How does the output structure the rows?+
Each CSV row becomes one TOML table in an array, written as `[[rows]]` followed by `key = value` lines for every column. An array of tables is the standard TOML idiom for a list of records, so the result loads cleanly with any TOML parser as an array under the table name.
Can I rename the table?+
Yes. There's a field for the table name (default `rows`), so you can match the key your config or Rust/Go/Python loader expects — for example `[[servers]]` or `[[users]]`. If the name has spaces or punctuation it's automatically quoted.
How are types decided?+
From column type inference. All-numeric columns emit bare numbers via our number parser, true/false-style columns become `true`/`false`, and everything else — including dates — is emitted as a quoted, escaped string. Empty cells become an empty string `""` because TOML has no null.

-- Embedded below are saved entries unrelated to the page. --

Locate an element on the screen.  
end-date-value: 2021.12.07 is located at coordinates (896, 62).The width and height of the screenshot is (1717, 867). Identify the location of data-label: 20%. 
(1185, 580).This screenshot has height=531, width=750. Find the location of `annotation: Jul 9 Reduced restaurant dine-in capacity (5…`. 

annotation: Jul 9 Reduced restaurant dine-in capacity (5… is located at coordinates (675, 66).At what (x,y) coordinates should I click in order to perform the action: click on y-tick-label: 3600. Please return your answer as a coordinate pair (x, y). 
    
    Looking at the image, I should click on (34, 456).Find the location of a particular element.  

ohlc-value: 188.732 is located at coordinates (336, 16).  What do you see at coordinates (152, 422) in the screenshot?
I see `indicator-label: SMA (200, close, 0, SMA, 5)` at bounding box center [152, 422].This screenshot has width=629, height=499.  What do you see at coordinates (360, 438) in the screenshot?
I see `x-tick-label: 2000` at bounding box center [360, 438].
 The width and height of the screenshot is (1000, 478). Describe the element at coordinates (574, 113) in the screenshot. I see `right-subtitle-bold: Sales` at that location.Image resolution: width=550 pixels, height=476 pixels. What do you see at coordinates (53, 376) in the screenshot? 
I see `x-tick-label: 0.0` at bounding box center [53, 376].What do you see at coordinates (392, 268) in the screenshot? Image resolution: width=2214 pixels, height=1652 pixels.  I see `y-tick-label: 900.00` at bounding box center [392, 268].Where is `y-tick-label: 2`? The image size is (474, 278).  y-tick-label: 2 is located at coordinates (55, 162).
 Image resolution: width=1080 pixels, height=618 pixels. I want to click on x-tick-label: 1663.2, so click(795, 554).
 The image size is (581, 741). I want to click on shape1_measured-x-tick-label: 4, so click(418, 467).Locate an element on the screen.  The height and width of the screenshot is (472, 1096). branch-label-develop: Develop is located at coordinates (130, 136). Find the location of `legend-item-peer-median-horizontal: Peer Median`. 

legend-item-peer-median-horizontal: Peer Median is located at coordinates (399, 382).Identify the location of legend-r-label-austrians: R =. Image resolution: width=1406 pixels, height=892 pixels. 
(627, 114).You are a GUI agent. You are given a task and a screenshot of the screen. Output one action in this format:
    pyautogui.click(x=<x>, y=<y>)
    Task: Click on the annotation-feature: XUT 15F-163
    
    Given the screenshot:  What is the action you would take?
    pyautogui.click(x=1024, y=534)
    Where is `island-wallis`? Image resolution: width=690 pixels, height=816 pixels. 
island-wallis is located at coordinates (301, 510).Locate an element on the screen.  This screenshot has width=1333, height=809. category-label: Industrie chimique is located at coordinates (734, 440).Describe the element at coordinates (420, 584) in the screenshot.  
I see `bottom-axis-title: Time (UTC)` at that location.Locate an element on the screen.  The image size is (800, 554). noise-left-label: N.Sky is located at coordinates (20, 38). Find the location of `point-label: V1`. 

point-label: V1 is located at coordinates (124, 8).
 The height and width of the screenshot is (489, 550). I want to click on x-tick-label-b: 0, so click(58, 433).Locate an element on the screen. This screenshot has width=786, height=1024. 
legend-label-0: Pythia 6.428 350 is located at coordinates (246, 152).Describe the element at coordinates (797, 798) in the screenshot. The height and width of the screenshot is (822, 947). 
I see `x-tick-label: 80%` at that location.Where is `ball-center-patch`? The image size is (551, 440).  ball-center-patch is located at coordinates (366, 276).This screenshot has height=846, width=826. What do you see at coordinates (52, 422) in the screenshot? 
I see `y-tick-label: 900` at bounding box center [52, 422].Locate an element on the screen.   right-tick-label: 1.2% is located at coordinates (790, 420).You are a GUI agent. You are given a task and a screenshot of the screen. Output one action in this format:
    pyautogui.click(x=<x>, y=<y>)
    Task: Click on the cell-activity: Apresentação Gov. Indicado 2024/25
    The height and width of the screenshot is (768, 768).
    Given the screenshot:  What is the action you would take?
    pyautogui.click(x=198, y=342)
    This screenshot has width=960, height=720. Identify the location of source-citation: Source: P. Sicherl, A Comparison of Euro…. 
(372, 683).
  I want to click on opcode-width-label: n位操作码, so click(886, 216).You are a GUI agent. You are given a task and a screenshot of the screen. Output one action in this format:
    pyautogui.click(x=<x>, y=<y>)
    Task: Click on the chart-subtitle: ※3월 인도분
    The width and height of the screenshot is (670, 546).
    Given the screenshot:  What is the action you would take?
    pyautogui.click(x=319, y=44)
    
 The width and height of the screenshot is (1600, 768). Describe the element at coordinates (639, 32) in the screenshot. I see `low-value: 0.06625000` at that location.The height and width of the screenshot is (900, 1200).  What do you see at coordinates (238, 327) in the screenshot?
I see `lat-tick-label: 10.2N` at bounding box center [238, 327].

What about special characters and quotes in my data?+
Strings use TOML basic-string escaping: backslashes, double quotes, tabs, newlines and other control characters are escaped (`\\`, `\"`, `\n`, `\uXXXX`). The output is guaranteed to round-trip through a compliant TOML parser.
Why are dates quoted instead of native TOML datetimes?+
Native TOML datetimes are strict about format, and raw CSV dates are often ambiguous (03/04/2025) or partial. We quote them as strings by default so nothing is silently mis-parsed. Toggle 'Normalize dates to ISO 8601' to rewrite them to a clean ISO string first.